- Born: Ekiti State, Nigeria
- Education: University of Roehampton
- Occupations: On-air personality, radio presenter, television presenter, film producer, fashion designer
- Years active: 2010–present
- Employer(s): Radio Continental; PM News; The Guardian; 234Next; The Beat 99.9 FM
- Organization(s): Bookings Africa; FilmFactoryNG
- Known for: Founder and CEO of Bookings Africa; Co-owner of FilmFactoryNG
- Title: Chief Executive Officer, Bookings Africa
- Relatives: Sesan Ogunro Snr (father); Sesan Ogunro (brother)

= Fade Ogunro =

Fade Ogunro is a Nigerian on-air-personality, radio and TV presenter, film producer, and fashion designer. She is the founder and chief executive officer of Bookings Africa, an online talent service platform operating across Africa. A native of Ekiti State in southwestern Nigeria, Ogunro is multilingual and speaks English, French, and Spanish.

== Education and career ==
Fade Ogunro left Nigeria to the United Kingdom with her parents when she was 7 years old. She studied journalism and creative writing in Roehampton University, UK. After her university education, she worked for Google in the UK. In 2010, Ogunro returned to Nigeria and began working at Radio Continental. She subsequently worked with several Nigerian media organisations, including PM News, The Guardian, 234Next, and The Beat 99.9 FM. At The Beat 99.9 FM, she hosted weekend radio programmes and co-hosted the television show Glam Report.She resigned from Beat 99.9 FM radio in 2016.

In April 2019, she launched a new app called Bookings Africa. The app enables participants to search for individuals with different talents, reaches these people, get the prices for their services and compare such prices with other service providers.

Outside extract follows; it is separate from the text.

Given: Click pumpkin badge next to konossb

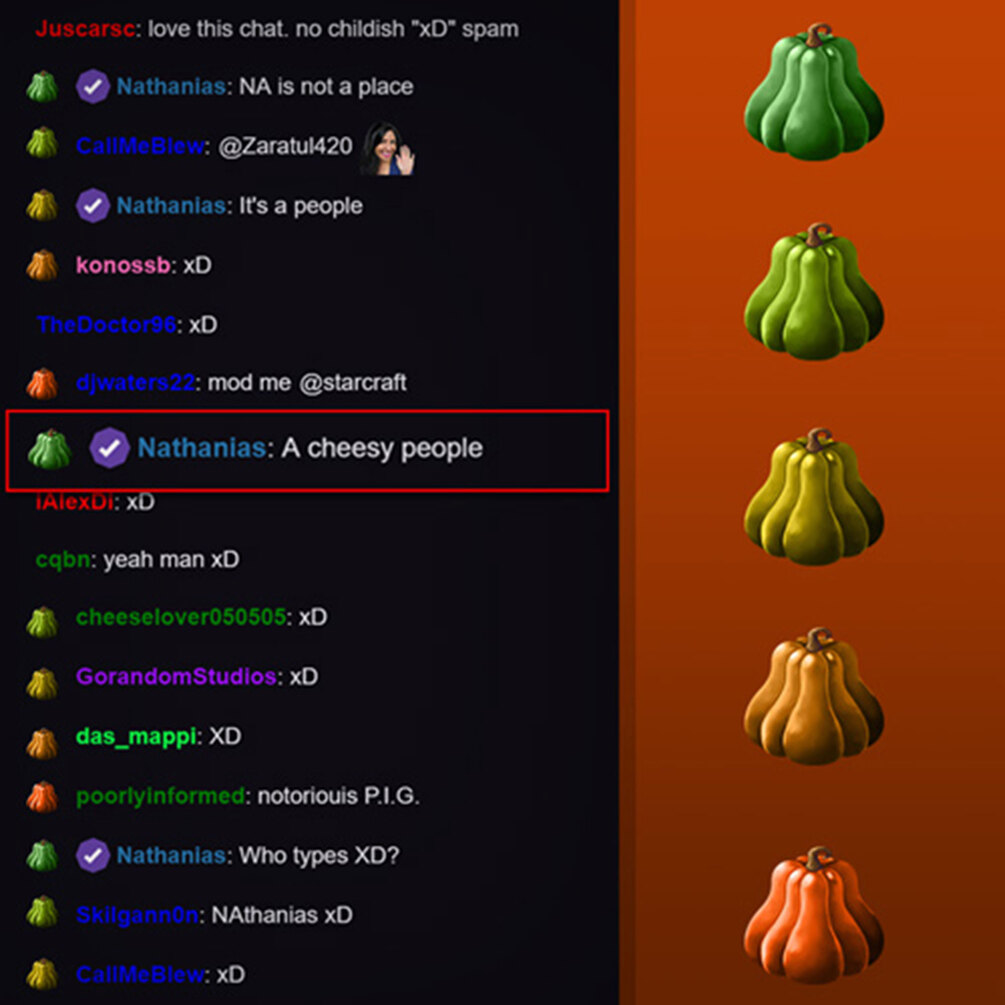Looking at the screenshot, I should tap(42, 265).
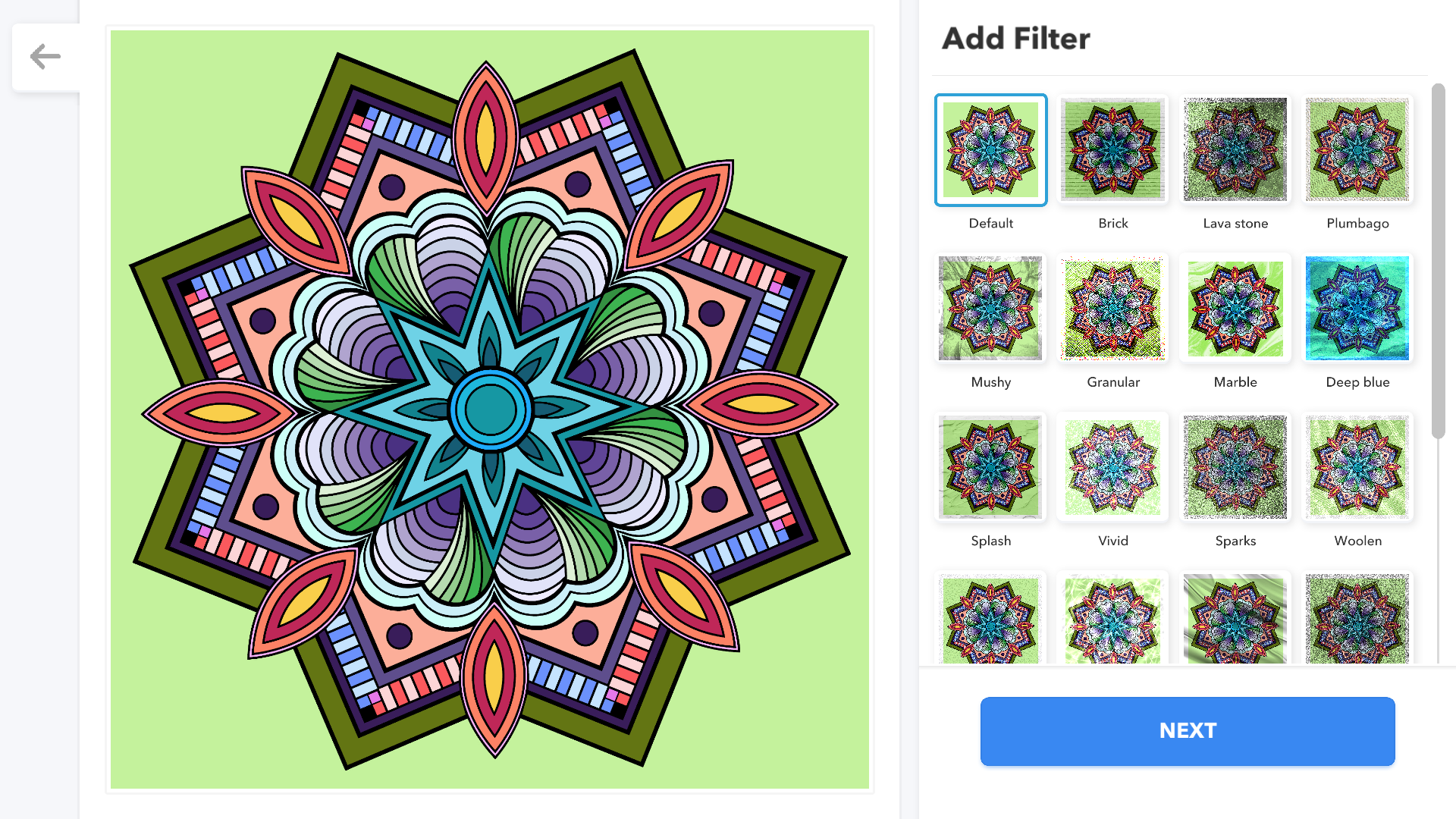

The app has over 14 talent categories and is available in Nigeria, Kenya and South Africa

Fade Ogunro is the co-owner and Head of Production at FilmFactoryNG, a Nigeria-based video production company. She is also the creator and host of the fashion programme Fashion Friday with Fade. She is the first African woman to sit on the Global Campaign Board of Cherie Blair Foundation For Women, a foundation that helps discover women entrepreneurs in low and middle income countries.

Ogunro is a former ballerina. She is sponsoring Anthony Mmesoma Madu, an 11 year old ballerina whose video went viral in 2020.

==Personal life==
Ogunro is the daughter of Sesan Ogunro Snr, one of the pioneer Advertising practitioners in Nigeria who was murdered in 2013. She is sister to video director Sesan Ogunro and they run production company, Film Factory together.